Index of /download/dist/upc-tests/UPC-Atomic-RefImp
UPC-Atomic-RefImp README
Written by Dan Bonachea
Copyright 2013, The Regents of the University of California
See LICENSE.TXT for licensing information.
https://upc.lbl.gov
====================================================
Overview
========
UPC-Atomic-RefImp is a functionally-complete reference implementation of the
UPC atomics API introduced in the optional library section of UPC Spec 1.3.
It is implemented entirely in UPC using the UPC lock libary, and is designed to
work in any UPC 1.2 compliant compiler (regardless of whether it provides a
built-in implementation of upc_atomic.h).
Performance Note
================
The goal of this implementation is correctness, completeness and error
checking. Atomicity is achieved using upc_lock_t and several
potentially-remote accesses per atomic op, so PERFORMANCE IS EXPECTED TO BE
POOR, relative to native solutions or even app-specific UPC code using locks.

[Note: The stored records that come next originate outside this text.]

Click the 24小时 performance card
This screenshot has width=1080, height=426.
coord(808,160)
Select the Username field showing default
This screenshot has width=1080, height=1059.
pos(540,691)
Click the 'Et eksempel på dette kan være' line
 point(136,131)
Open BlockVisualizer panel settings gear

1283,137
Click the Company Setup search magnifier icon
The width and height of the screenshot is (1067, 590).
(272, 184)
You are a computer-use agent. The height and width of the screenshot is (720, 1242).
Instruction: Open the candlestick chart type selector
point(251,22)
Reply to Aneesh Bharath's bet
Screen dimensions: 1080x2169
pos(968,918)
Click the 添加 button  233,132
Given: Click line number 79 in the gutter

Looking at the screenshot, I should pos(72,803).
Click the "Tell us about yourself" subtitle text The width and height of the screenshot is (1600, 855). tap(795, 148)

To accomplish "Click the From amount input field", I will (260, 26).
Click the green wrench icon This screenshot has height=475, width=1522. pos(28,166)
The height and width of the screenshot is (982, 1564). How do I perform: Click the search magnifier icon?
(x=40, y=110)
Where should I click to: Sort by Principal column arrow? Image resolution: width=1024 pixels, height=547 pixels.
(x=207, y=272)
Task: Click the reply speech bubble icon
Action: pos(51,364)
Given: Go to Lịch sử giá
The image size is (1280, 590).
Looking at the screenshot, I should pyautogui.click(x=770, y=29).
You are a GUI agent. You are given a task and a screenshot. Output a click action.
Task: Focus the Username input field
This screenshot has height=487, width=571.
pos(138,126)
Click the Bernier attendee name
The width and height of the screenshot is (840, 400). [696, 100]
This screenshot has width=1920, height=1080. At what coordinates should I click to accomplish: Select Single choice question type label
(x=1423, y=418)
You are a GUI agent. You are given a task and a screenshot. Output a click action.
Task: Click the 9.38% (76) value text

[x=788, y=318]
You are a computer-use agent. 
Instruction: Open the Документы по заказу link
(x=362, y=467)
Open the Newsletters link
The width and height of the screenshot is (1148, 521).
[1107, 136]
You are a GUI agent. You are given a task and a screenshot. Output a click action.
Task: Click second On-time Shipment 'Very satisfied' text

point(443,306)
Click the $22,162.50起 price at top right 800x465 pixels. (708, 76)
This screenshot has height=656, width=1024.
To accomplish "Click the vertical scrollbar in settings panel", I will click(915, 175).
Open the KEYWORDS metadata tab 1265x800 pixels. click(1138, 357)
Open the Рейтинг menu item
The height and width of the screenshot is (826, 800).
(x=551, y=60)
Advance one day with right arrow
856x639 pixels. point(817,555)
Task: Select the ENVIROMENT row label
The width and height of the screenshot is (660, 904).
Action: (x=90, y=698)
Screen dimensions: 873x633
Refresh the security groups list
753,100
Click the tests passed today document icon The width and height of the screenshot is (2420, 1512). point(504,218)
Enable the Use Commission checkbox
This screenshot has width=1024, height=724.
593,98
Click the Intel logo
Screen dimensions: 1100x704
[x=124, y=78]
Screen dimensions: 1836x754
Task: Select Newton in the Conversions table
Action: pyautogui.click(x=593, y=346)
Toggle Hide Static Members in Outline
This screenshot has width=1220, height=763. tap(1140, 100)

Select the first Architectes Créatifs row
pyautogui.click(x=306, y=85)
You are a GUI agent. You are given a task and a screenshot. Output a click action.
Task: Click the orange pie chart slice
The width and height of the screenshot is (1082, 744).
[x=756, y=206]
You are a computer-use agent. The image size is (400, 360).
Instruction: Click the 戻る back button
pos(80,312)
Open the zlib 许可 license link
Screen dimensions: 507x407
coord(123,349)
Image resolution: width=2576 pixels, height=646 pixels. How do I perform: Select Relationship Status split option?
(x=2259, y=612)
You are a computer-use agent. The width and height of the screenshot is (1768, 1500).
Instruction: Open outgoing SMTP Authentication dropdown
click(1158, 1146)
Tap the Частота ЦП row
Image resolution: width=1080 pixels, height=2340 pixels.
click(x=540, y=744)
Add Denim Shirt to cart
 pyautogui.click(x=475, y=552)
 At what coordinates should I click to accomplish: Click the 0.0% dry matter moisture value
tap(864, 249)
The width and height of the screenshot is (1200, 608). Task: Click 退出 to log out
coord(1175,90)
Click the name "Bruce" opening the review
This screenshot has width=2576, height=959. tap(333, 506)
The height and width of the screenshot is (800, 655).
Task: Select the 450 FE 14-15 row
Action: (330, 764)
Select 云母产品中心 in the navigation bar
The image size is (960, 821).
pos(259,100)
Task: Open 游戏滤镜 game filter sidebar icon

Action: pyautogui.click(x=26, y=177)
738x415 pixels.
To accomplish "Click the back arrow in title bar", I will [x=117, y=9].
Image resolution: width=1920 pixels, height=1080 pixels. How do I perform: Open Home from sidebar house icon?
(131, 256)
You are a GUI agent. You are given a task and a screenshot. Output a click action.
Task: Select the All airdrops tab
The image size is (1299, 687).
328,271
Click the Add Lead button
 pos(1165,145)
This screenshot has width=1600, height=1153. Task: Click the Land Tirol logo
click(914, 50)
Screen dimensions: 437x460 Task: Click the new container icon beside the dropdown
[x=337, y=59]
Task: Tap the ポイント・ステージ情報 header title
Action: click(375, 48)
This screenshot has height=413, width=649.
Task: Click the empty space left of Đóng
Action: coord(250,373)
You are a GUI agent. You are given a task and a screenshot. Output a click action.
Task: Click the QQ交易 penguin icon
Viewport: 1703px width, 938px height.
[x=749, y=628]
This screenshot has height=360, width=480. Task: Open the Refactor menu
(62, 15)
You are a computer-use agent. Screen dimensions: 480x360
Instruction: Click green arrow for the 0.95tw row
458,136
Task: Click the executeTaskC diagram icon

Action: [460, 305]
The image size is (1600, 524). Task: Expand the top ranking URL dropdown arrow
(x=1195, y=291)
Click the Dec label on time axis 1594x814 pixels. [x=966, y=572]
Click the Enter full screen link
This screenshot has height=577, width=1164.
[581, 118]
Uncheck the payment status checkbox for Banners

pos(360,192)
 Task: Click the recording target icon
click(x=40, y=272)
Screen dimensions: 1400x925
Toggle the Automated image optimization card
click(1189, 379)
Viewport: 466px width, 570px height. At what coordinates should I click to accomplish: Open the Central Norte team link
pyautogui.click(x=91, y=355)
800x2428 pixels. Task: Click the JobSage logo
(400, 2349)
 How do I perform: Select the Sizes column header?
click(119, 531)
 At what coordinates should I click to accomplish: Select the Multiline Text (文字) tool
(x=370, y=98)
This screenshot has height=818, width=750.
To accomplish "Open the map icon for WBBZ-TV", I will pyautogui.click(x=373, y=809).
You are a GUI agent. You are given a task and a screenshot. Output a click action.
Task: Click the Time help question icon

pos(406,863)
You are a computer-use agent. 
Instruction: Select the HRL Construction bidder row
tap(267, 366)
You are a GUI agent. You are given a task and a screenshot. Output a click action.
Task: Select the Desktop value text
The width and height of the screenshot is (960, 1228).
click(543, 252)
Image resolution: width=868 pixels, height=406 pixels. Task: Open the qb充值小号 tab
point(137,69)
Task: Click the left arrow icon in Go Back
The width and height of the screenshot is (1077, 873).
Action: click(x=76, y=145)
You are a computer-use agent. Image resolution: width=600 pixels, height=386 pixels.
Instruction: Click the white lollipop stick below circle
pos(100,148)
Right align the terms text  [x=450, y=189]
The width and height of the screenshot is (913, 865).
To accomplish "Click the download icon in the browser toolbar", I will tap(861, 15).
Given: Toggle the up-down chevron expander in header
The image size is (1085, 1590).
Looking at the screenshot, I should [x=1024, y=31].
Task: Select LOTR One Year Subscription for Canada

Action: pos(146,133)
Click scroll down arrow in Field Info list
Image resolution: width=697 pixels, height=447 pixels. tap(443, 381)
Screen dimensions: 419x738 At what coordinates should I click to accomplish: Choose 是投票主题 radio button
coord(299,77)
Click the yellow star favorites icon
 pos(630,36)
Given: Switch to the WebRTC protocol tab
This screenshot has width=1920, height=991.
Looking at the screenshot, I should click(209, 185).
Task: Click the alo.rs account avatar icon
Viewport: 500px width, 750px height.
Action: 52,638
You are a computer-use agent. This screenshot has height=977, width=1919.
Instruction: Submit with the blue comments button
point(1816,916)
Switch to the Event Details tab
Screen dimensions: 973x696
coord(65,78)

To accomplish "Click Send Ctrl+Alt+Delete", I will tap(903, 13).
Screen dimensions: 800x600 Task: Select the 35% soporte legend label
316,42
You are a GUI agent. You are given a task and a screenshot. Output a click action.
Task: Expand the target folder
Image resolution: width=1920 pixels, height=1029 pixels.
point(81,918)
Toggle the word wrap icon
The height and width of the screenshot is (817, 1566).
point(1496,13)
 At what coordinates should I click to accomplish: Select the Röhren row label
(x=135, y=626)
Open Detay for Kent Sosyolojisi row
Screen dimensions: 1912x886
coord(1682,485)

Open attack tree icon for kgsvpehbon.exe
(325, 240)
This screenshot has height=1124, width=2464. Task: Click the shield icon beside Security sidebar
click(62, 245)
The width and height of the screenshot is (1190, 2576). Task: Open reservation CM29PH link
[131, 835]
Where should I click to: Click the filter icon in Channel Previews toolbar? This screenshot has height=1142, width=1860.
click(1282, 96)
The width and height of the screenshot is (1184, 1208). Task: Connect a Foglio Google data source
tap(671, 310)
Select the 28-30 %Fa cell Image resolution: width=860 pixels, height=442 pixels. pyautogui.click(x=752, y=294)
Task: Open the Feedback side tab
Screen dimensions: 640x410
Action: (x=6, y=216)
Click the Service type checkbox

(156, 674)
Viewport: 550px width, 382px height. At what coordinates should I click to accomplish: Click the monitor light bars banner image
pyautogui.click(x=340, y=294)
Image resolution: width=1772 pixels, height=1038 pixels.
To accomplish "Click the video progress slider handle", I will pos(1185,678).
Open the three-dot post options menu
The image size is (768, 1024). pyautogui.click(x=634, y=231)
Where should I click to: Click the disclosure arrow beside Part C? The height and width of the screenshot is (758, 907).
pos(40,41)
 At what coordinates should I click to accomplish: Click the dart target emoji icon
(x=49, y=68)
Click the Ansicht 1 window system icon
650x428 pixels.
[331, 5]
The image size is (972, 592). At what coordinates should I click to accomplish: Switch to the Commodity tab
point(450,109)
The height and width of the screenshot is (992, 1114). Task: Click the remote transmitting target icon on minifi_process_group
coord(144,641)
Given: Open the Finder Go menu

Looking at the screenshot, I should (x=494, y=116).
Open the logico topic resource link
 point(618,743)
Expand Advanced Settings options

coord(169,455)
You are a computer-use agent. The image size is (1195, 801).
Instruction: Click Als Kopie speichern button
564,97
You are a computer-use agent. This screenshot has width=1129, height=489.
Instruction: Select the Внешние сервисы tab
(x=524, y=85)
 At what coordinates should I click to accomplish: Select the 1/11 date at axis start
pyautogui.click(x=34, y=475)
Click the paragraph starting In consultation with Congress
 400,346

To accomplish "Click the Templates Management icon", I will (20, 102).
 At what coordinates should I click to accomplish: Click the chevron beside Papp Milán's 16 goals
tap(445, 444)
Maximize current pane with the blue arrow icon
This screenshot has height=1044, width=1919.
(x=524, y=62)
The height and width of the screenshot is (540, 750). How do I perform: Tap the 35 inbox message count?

This is especially true on distributed-memory systems.
Basic Usage
===========
* Application code should #include <upc_atomic.h> and use the API as per the
UPC 1.3 spec (available at https://upc-lang.org). See atomic_test_simple.upc for
a simple example.
* When compiling an application, one needs to pass an
-I/path/to/UPC-Atomic-RefImp option to the UPC compiler, telling it the
location of the files in this directory. One must also compile and link in the
upc_atomics.upc file which implements the library. Some UPC compilers may
support creating a *.a library file for that purpose, but it's equally easy
(and more portable) to simply add the library source file to your UPC
compilation command. Eg:
upcc -o myapp -I/path/to/UPC-Atomic-RefImp myapp.upc /path/to/UPC-Atomic-RefImp/upc_atomic.upc
Advanced Options
================
The upc_atomic.upc library implementation has a few compile-time options,
controlled via -D preprocessor options:
-DDEBUG : Enables extensive debug checking of client calls, at some performance cost. Enabled by default.
-DNDEBUG : Disables debug mode checking. Can also use -DFORCE_NDEBUG.
The implementation includes several strategies for organizing the upc_lock
objects used to acheive atomicity, trading off memory and concurrency versus
communication latency. The following mutually exclusive options select the
locking algorithm (the descriptions below assume a straightforward
implementation of upc_lock_t, as in Berkeley UPC):
-DLOCK_CENTRAL : Uses a single, centralized upc_lock_t per atomic domain. This
minimizes library memory utilization, but sacrifices concurrency and incurs
communication costs for atomic operations performed on data with affinity to
the calling thread.
-DLOCK_NODIR : Each thread maintains a separate upc_lock_t in each atomic
domain, controlling access to data with affinity to that thread. This slightly
increases memory utilization, but improves concurrency and in particular
should allow atomic operations on local data to proceed without communication.
Atomics on remote data incur a round-trip communication to fetch the reference
to the remote lock, in addition to the communication to acquire/release the
lock and perform the atomic operation. This is the default implementation when
a shared-memory system is detected.
-DLOCK_FULLDIR : Similar to LOCK_NODIR, but additionally each thread caches a
(lazily-populated) full directory of the remote lock objects, thus avoiding the
additional round-trip latency to fetch that information in steady-state
operation. This incurs the highest library memory utilization, which may be too
costly at very large scale (depending on how many domain objects are in use).
This is the default implementation for most systems.
-DLOCK_DIR=<N> : This is similar to LOCK_FULLDIR, but limits the lock directory
size to N cache entries, thus providing more scalable library memory
utilization, at a communication cost when the working set of remote threads
targeted by the AMOs issued by a given thread exceeds N. So for example, if
threads in a large-scale application typically only issue AMOs to their
adjacent neighbors in a 2-D thread layout, one might pass -DLOCK_DIR=4.
Mixing With a Built-in Atomics Library
======================================
This library implementation is designed to also function within a UPC compiler
that already provides a built-in atomics library. In DEBUG mode, this
implementation includes extensive debug checking that can help detect usage
errors in the client code, and can provide a sanity check for testing purposes,
etc. Symbols in this implementation are internally prefixed with rupc_ to
prevent linker conflicts, and it should even possible to link and use both
implementations within a single UPC application; however note that any single
compilation unit (ie .upc file) should only include the header for one
upc_atomic.h implementation (probably via appropriate choice of -I option), and
upc_atomicdomain_t objects are not cross-compatible across implementations.